There were some strange things though: the little boy – already 18 months old- would not drink milk. It seemed he was not used to it as he spit it every time they tried to feed him a bottle. They later discovered that at the orphanage they kept the milk for smaller babies, as it was too expensive. When children began to eat they would stop giving them milk and instead gave them some sort of tea.
At home they had everything ready for their son, a lovely bedroom in soft colours and toys, everything a child could wish for. But the little boy had no interest in toys, and they could now understand he had probably never seen one in his life. Again, when one day they put him in his car seat and tried to strap him he began screaming violently and was in such a state of panic they had to abandon the idea! It took quite some time for him to accept to be strapped to his seat and they wondered what might have been done to him in his early days for him to have such a terrified reaction.
After a few years I saw him and gone was the little Eastern Europe boy with a frightened look who at 18 months old could not articulate a single word. In his place was this handsome, well cared for, bright child who was clearly the light of his parents’ life – and one could see they were a happy family.

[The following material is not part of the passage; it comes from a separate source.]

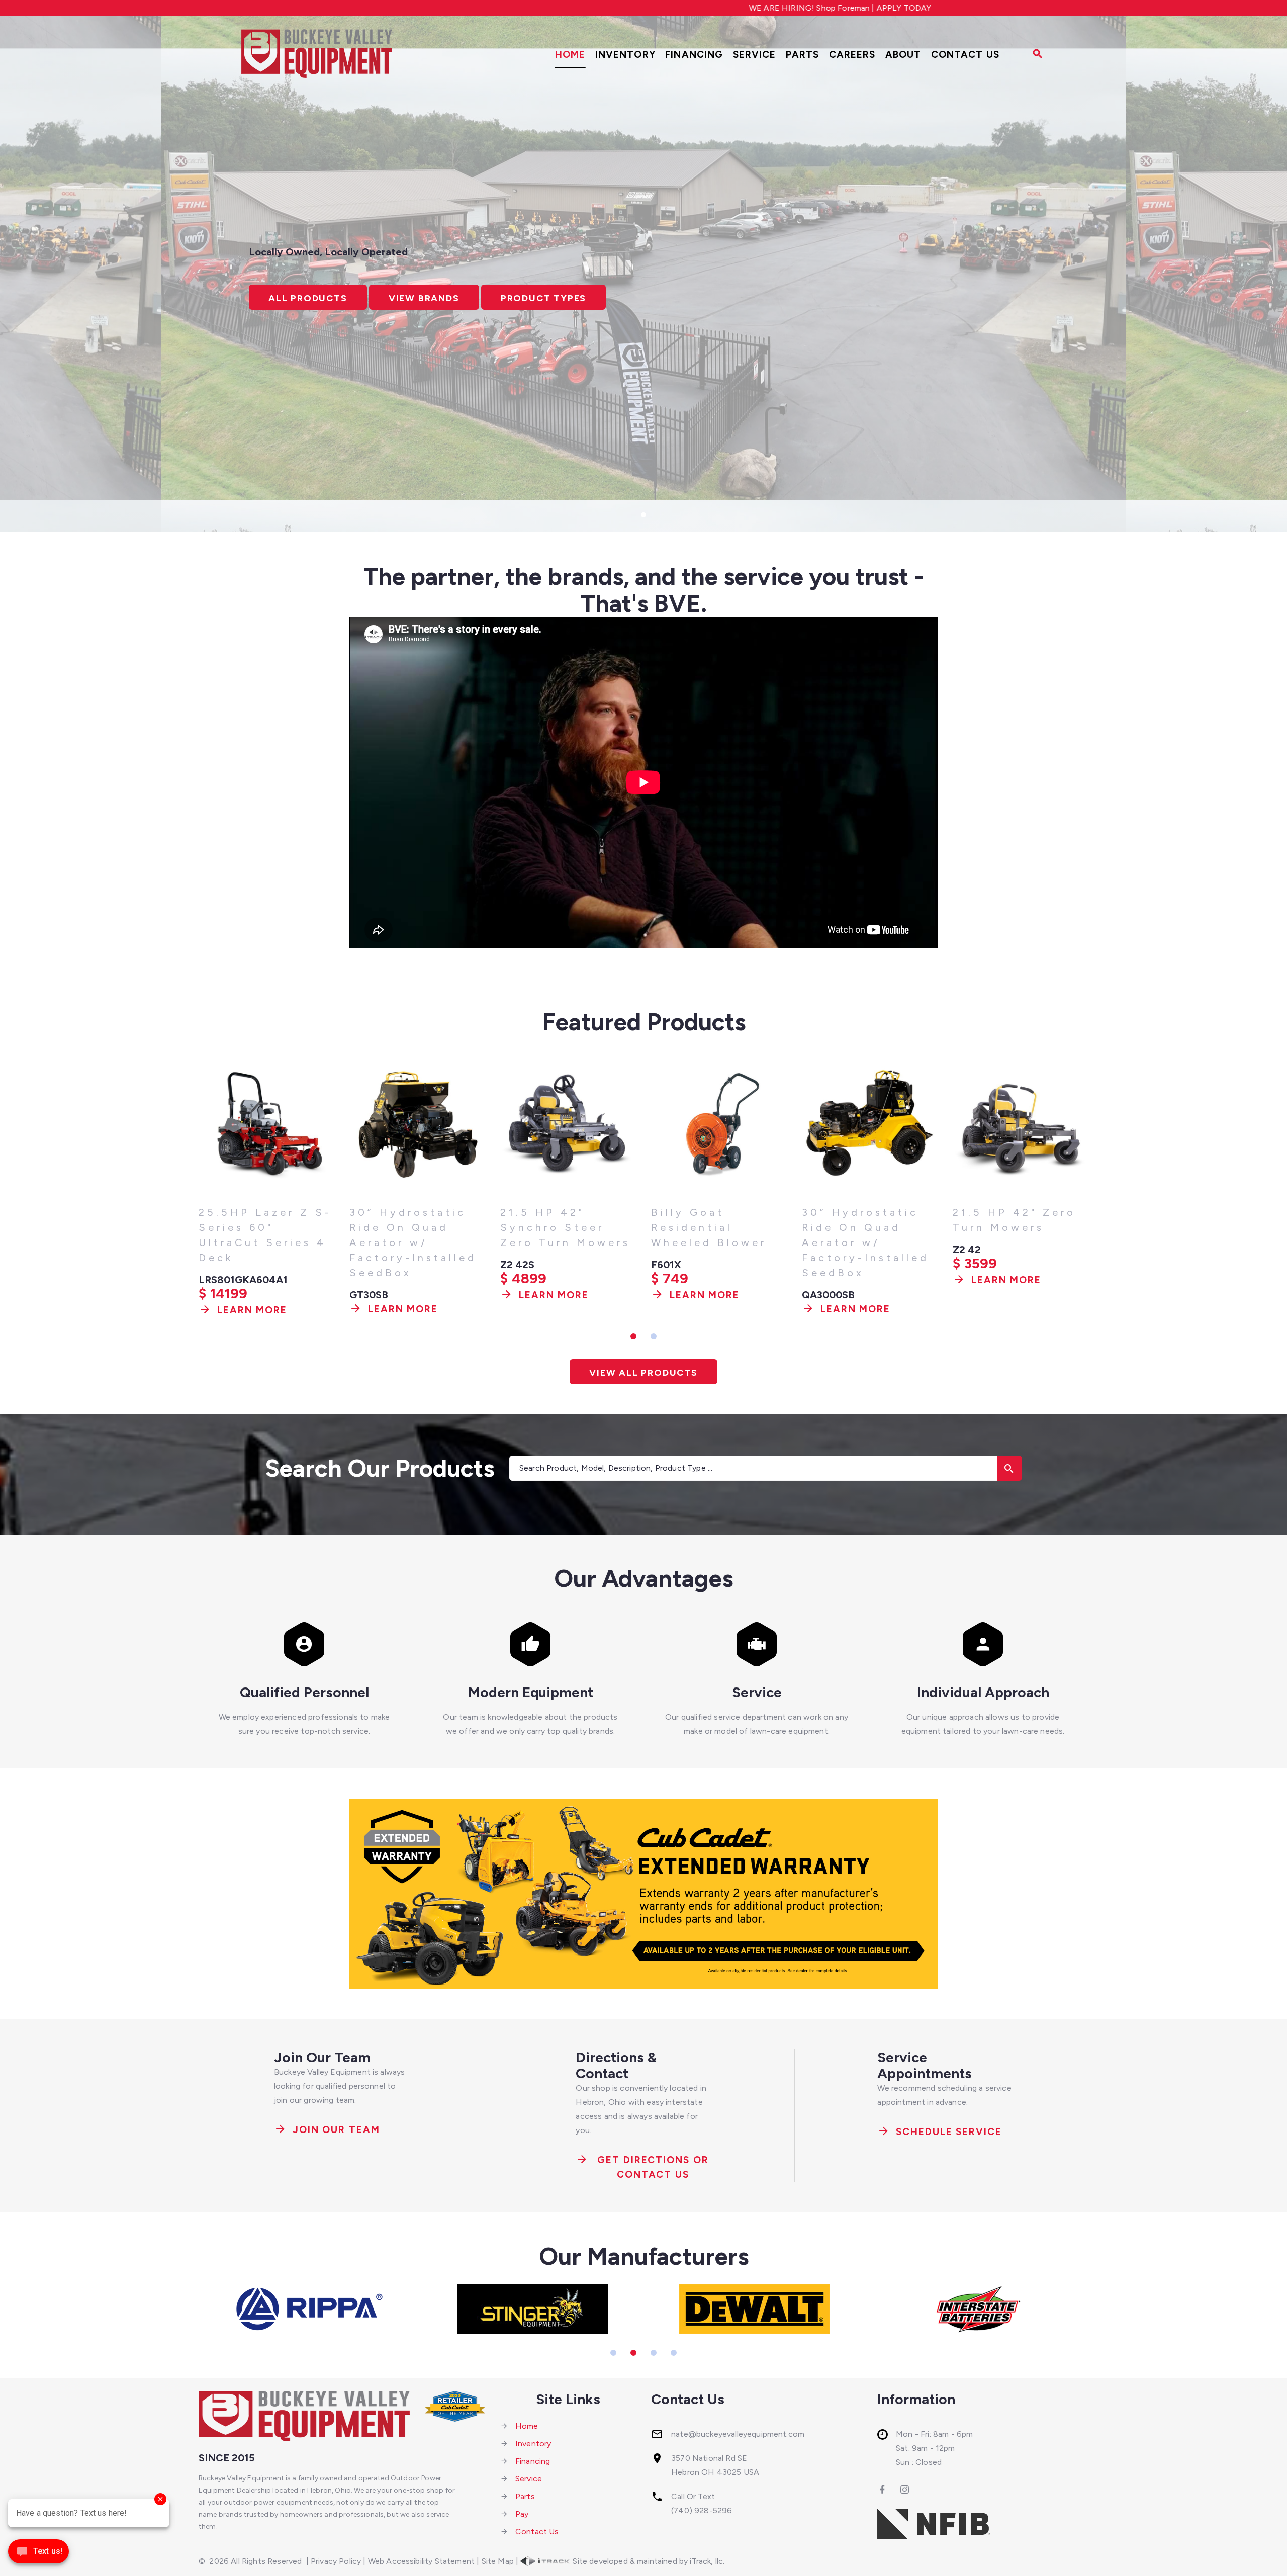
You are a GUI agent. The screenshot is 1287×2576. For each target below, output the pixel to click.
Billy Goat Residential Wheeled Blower (558, 1227)
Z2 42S (366, 1265)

Last week I met his mother in Madrid – we hadn’t seen each other for years, the last time having been when I had travelled with my own boys to Madrid when they were about eight and four I think – and my younger boy and their son were about the same age so they had played together. It was a joy when we saw each other and we immediately produced our iPhones with photos of our children. And when I saw the photo of a handsome, tall, confident young man, I could not help but think that this child was given the opportunity for a whole new life. Even if he has a very comfortable life with his parents, and will have every opportunity to take a degree and have a bright future, I’m certain the most important part of it all is the love his parents have for him. As we say in Portugal (a very old saying, certainly from pre-epidural times when childbirth was associated with terrible pain): “You give birth to a child in pain, but you raise him – or her – it with love”. Adopted children are not children of our body, but children of our heart.
And as my mind again wonders to the controversial subject of surrogate motherhood and I wonder how to explain to a child that he (or she) in reality has two mothers: the biological, whose DNA he has inherited, and the other one, who has carried him in her womb during nine months and whose heartbeat he heard during all that time? That he might never see again but who might also be (as in high profile cases) his own biological grandmother?! This must be somewhat confusing – to say the least.
And, as much as I think the human race has to move forward and technology is essential to help us overcome so many hardships, I feel that, before embarking in such complicated paths such as that of surrogate motherhood, people should perhaps think of all the motherless and fatherless children living in terrible conditions and without any expectations, just waiting for someone to love them and give them a family. And when I’m told that people have the right to have “their own” child, one who looks like them, I tell that that my dear boys whom I gave birth to, do not resemble me at all. They could well be adopted, for what little resemblance they bear to me. And I’m certain that, had they been adopted, I would love them exactly the same, with the same unconditional love. Because our children may be of our body or of our heart – but in our heart they will remain after they come into our lives, one way or the other. Forever.